"After a fight, men want to have sex, but I don't," my mother said.
She glanced at undergraduate me from the driver's seat as if a membrane

had been breached and asked, "Do you?"

                                                                      I wanted to change the subject.
We were returning from the mall through the stony suburb

where the model lived, the one who said, "Nothing comes between me
and my Calvins," where the fire department floods the common

every winter for skating, creating warty ice ungroomed by Zambonis,
grass snagged in its skin like ingrown hairs. My mother kept looking

at me, her eye a sideways question mark, tricky liquid liner painted
along the lid, pupil unrelenting.

                                                    Everyone in the family except

my mother owned their own lockable room. She had to read her Harlequins
out in the open like a gazelle. We stalked through, asking and asking:

"Where is the," "Why can't I," "Help me." Nightly, her shirtless husband
arrived with a pump-jar of Jergens, demanding she moisturize his back,

scaly from chlorine, but I knew—spy crouching on the stairs,
fingertips brushing wallpaper embossed with creamy trees,

its surface all bubbles and seams—what he was after.

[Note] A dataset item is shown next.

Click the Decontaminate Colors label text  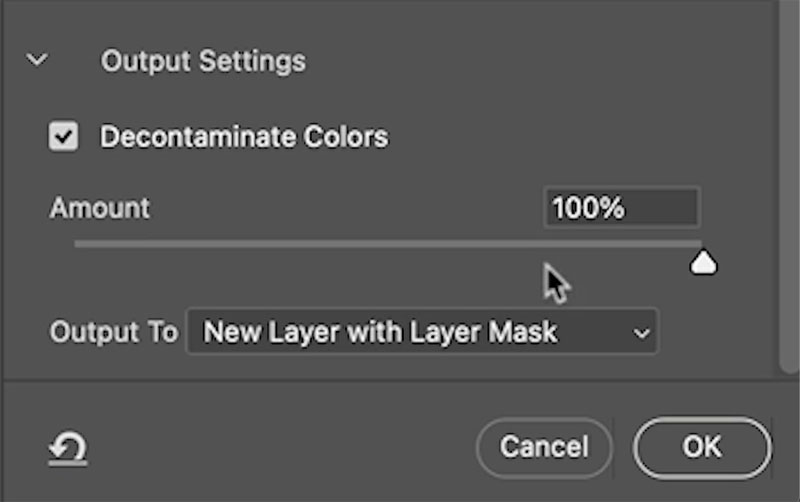pyautogui.click(x=244, y=137)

Once, at a modernism conference, a guy chased me around the canapés

while lecturing me on Marianne Moore's asexuality.
I knew my mother didn't like sex, but I never asked

was it generally or just sex with my father. Nothing
gets between me and my shame.

I don't know what Moore wanted,

just that she wrote cryptic poems under her mother's surveillance.

Heterosexual marriage: she, too, disliked it. She was nearly sixty

when her mother died.

                                        Now, I know death's intimacy.

How honesty frightens me. My mother is everywhere:
cells lodged in my body, invisible flakes of skin on sweaters,

a baggie of ashes on the bookshelf.

                                                               Not after a fight.
Until adrenaline burns off, I'm hot the wrong way. Clenched.

I hope she knew what an orgasm feels like. (During my first,
a rainbow tree grew between me and my eyelids, privately.)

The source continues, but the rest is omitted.